%%
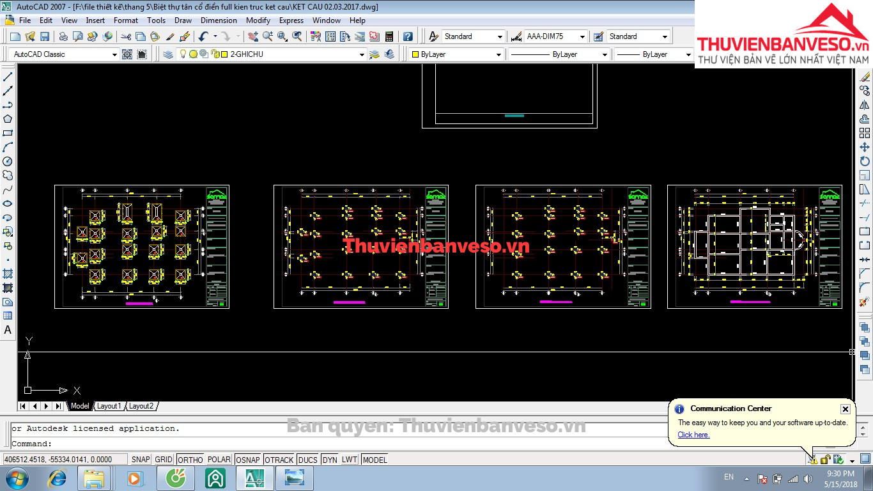
Task: Toggle OSNAP in the status bar
Action: coord(247,460)
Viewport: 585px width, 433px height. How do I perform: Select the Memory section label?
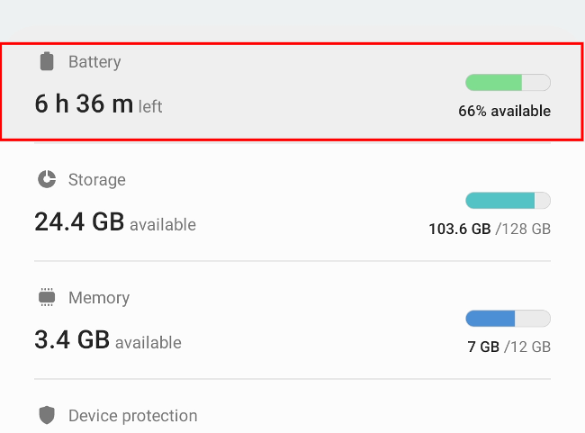(99, 298)
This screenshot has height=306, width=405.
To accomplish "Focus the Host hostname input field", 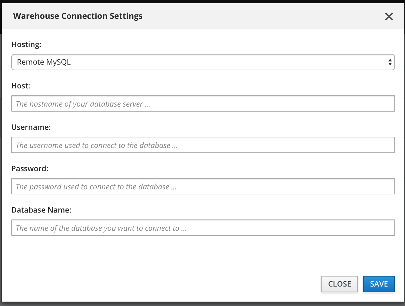I will coord(203,103).
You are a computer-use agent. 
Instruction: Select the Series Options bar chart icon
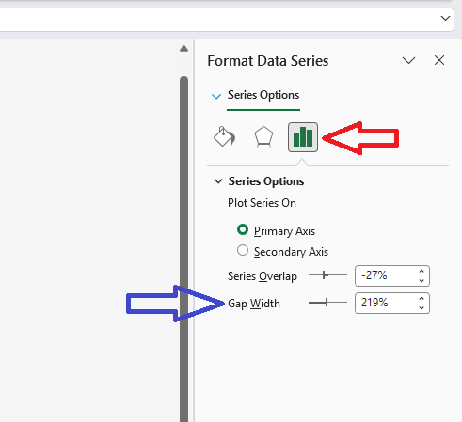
%%
→ **Task directions**
Of the entries above, print exactly those lines that run from the one containing "You are a computer-use agent." through the last line, excluding any pictures.

→ **Solution for this problem**
You are a computer-use agent. 
Instruction: Select the Series Options bar chart icon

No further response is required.